After Open Enrollment closes, the only way an individual or family can enroll in health insurance through Covered California is if they have a qualifying event for a Special Enrollment Period. A valid qualifying event is the loss of coverage. When Medi-Cal terminates the enrollment of a person because they no longer qualify, that allows the person to enroll in a Covered California health plan. Individuals moving into California, who don’t currently have health insurance, might be eligible for Medi-Cal, and then when their income increases, they can segue into Covered California.
Health care in California is expensive. Many people moving into California may not have had health insurance in the residence of their previous state for a variety of reasons. Just moving into California does not automatically qualify an individual or family to enroll in a health plan, either off-exchange (direct with a carrier) or through Covered California. Technically, you must have had health insurance in the last 60 days in order to use the qualifying event of moving into California for a Special Enrollment Period.
Medi-Cal As Backdoor To Covered California
However, Medi-Cal enrollment is open year round. There is no specific time period in which an individual or family can enroll and there is no requirement that the family had previous health insurance. Expanded Medi-Cal under the ACA only looks at your residency and income. This is known as Modified Adjusted Gross Income (MAGI) Medi-Cal. If the household income is below 138% of the federal poverty level (FPL) of the household size, then most adults are eligible for Medi-Cal. If the household income increases to over 138% of the FPL, then the Medi-Cal coverage is terminated and the adults can enroll in a Covered California plan. Children 18 years and younger qualify for Medi-Cal with household incomes up to 266% of the FPL.
Moving To California With No Health Insurance
Here is typical scenario of how people can use Medi-Cal as a backdoor of sorts to Covered California.
Peter is 30 years old and had been working on a ranch in Wyoming. He is pretty healthy and never signed up for health insurance as the health care services at the local medical clinic he used for minor bumps and scrapes was affordable. Peter has been offered a job California and decides to make the move out west in April, after California’s Open Enrollment for health insurance has closed.

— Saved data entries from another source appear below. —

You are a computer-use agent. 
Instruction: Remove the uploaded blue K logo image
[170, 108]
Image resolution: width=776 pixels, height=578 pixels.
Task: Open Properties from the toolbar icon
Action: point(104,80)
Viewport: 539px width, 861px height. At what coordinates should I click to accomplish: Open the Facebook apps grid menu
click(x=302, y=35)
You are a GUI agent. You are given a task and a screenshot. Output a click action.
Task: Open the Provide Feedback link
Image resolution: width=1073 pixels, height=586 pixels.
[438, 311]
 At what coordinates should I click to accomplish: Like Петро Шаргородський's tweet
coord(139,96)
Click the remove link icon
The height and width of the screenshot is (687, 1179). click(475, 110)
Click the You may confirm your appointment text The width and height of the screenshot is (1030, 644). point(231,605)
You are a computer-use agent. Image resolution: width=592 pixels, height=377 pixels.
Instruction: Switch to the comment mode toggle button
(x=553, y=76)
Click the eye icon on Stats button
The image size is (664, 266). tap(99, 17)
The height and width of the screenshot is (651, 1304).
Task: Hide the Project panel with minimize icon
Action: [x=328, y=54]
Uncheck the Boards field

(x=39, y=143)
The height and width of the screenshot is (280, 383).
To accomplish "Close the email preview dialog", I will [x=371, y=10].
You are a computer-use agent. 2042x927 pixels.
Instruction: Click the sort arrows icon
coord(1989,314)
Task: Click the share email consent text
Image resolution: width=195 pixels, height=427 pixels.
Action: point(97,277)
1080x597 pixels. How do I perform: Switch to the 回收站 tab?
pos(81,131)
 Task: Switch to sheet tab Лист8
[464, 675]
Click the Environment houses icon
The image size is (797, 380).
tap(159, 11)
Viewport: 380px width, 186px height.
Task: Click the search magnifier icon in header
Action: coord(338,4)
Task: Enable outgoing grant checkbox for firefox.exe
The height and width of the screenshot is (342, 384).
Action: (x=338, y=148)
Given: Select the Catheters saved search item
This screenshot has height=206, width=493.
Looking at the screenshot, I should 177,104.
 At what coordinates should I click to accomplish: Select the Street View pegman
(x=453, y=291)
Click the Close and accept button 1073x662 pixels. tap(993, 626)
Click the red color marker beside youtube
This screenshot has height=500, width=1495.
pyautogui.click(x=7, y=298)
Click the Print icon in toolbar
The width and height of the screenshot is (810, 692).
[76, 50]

Because Peter did not have health insurance in the last 60 days, he technically doesn’t qualify to enroll in a health plan in California. But when Peter moves out to California, his job has not started and he has no monthly income, he is just living off of his savings until the job starts in early summer. Because Peter has no monthly income, he qualifies for MAGI Medi-Cal.
Peter applies for health insurance through Covered California, and because his monthly income is $0, he is automatically determined eligible for Medi-Cal. His local county will then enroll him in a Medi-Cal HMO managed care plan. When his income increases because his new job has started, he reports that income increase to his local Medi-Cal county office. If the new income is over 138% of the FPL, they terminate his coverage. He then has 60 days, under the qualifying event of ‘Loss of Coverage’, to enroll in a Covered California plan with the monthly tax credit subsidies if his annual income will be below 400% of the FPL.
During Open Enrollment, which has been from mid-October through January, any individual can enroll in a health plan regardless of whether they had health insurance or just moved to the state. Once Open Enrollment closes, and the Special Enrollment Period commences and Covered California includes additional language to their legal terms and conditions agreement.
You can apply for free or low cost health care through Medi-Cal or Covered California at any time of the year. To enroll in a health plan through Covered California, you must have a qualifying life event during the special enrollment period (outside of Open Enrollment Period). If you are eligible for Medi-Cal you can enroll through the year. Please make sure your application is true and correct. If you provide false information you coverage may be cancelled. The U.S. Department of Health and Human Services may also fine you for providing false information.
You may be fined up to $25,000 if you negligently or with intentional disregard for the rules provide false information in your application.
You may be fined up to $250,000 if you knowingly lie on your application.
Covered California may request that you provide documents to show you qualify for coverage.
In the above scenario, Peter is being honest when he applies through the Covered California online application that his income is $0 because it is; he has not started his new job and has no income. In most instances, Medi-Cal determines eligibility based on monthly, not annual income. So even if Peter made $100,000 in Wyoming, before he moved to California, because his current monthly income is $0, he qualifies for Medi-Cal.
Once Peter is released from Medi-Cal, because he made so much money in the previous months before he moved to California, he may not be eligible for the Covered California tax credit subsidies. A proper Covered California application will list the income earned in the previous months, even if that income has ceased.
If a person starts and application through Covered California and is determined eligible for Medi-Cal, and then Medi-Cal terminates coverage because of an income increase, Medi-Cal releases the Soft-Pause from the consumers Covered California account and the individual or family can then select a Covered California plan. The new income has been verified by the county Medi-Cal office and usually does not need to be uploaded to Covered California. But sometimes the counties will request that income documents are uploaded into the Covered California system just so they can review them online. Medi-Cal has access to the Covered California application, but Covered California does not have access to the many different Medi-Cal databases.